=== Requirements ===
Copy the lines below word for word, from the line with "Show the 6 hidden" to the line with "The height and", including both of those lines.

=== Data listing ===
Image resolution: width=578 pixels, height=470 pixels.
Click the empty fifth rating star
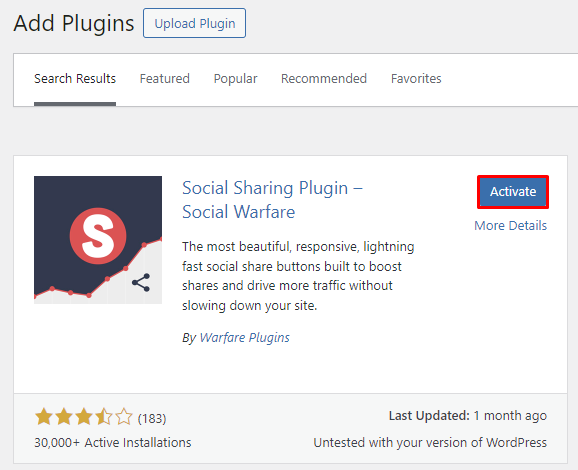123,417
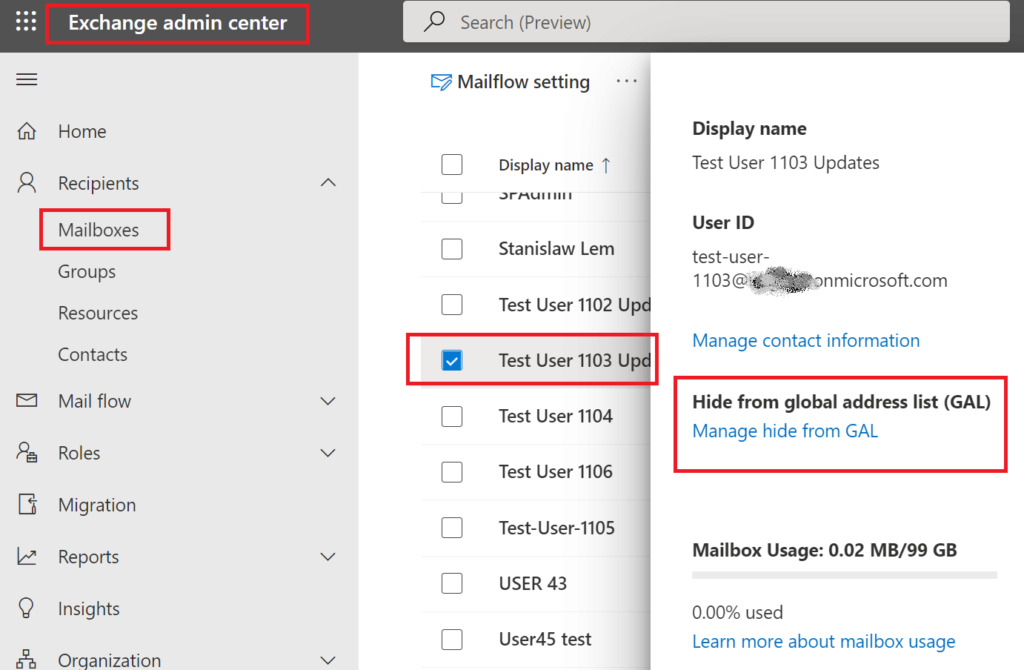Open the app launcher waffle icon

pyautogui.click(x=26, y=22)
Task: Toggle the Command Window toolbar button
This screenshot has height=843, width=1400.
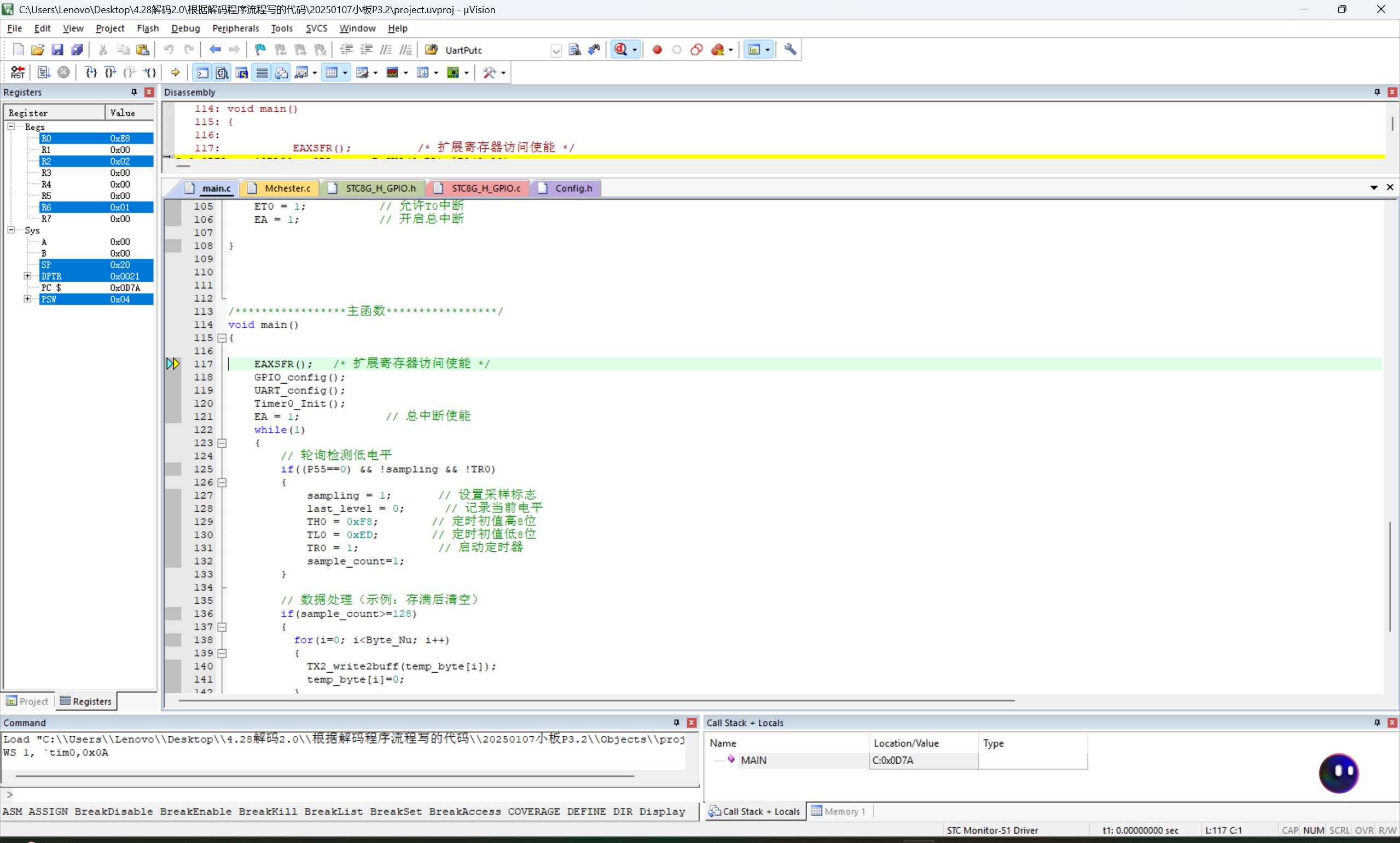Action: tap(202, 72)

--

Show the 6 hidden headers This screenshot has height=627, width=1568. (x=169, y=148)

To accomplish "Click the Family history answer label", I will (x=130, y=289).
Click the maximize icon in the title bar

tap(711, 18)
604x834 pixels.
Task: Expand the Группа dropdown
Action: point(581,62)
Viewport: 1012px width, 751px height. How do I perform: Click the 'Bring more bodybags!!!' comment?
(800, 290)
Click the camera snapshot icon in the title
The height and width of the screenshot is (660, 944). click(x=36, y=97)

=== The result ===
Show the 6 hidden headers This screenshot has height=627, width=1568. (x=169, y=148)

To accomplish "Click the Family history answer label", I will (x=130, y=289).
Click the maximize icon in the title bar

tap(711, 18)
604x834 pixels.
Task: Expand the Группа dropdown
Action: point(581,62)
Viewport: 1012px width, 751px height. How do I perform: Click the 'Bring more bodybags!!!' comment?
(800, 290)
Click the camera snapshot icon in the title
The height and width of the screenshot is (660, 944). click(x=36, y=97)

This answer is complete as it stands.